Lillard wants a two-year, $107 million extension in July, and he and his agent need the next general manager to sell ownership on the idea. As much as anything, this cuts to the core of the Blazers' search process. His desire for an extension into his advanced NBA years has turned into a battle for the franchise's future, an existential threat to reshaping and redirecting the organization in a post-playoff reality.
The prospects of Portland extending Lillard, 31, beyond his $48.8 million in 2024-25 to pay him $51 million at 35 years old and $55 million at 36 threatens to turn an asset of a contract into an albatross.
As former president of basketball operations and GM Neil Olshey exits the Blazers, the process to hire his successor will soon be underway. Portland is deciding whether it will hire a firm to research and recommend candidates, sources said. Bert Kolde, the longtime ownership executive and right-hand man to the late Paul Allen, will direct the search again. He's hired several GMs in his tenure.
The Blazers will be wise to expect every candidate to come armed with two important questions: What are owner Jody Allen's plans to keep or sell the team? And more immediately, would a new GM have autonomy to rebuild the franchise not around, but without, Lillard?

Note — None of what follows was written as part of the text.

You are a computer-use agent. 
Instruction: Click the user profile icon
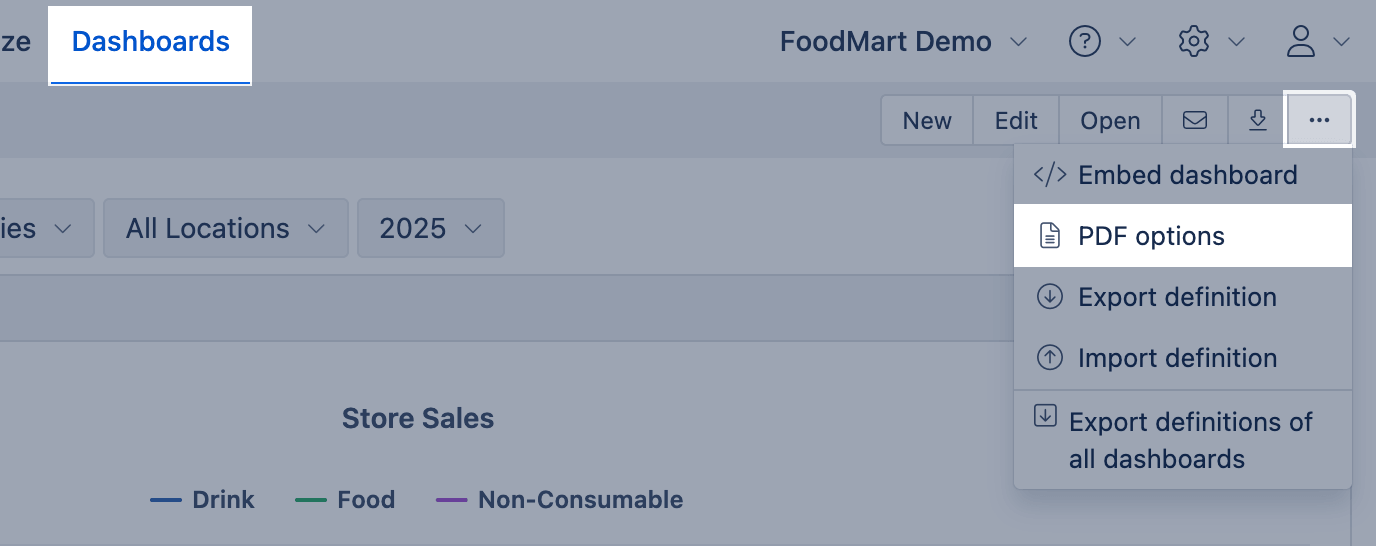point(1301,41)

In the past year, Lillard and his camp have been thwarted on leverage plays -- Jason Kidd as coach, trading CJ McCollum and four first-round picks for Ben Simmons. Most of all, they lost the confidence that the Blazers had a top basketball executive and ownership willing to give Lillard the highest single-season pay in league history at $55.3 million in 2027.

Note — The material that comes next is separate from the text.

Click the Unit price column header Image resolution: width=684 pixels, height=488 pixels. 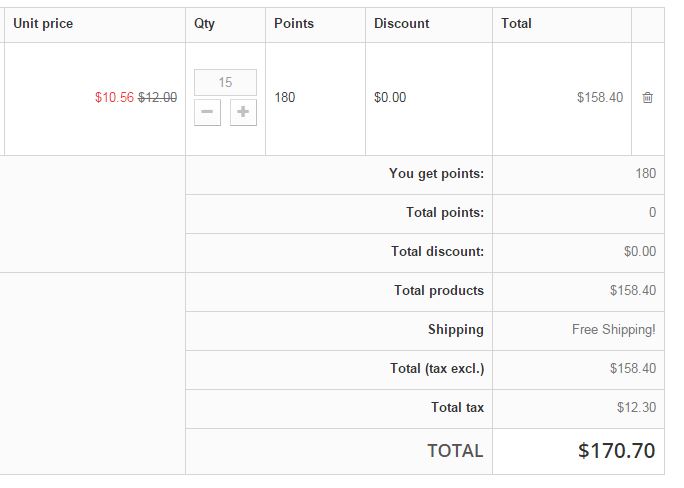43,23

With four seasons -- including an opt-out -- left on his deal, Lillard had no leverage to choose his next team this past summer. If he had asked out, he would have gone where Portland could get the best package of young players, draft picks and salary-cap relief. Asking for New York and Philadelphia makes for dramatic storylines, but the multiple years on his deal would have emboldened several small and non-destination markets to engage with Portland's steep asking price.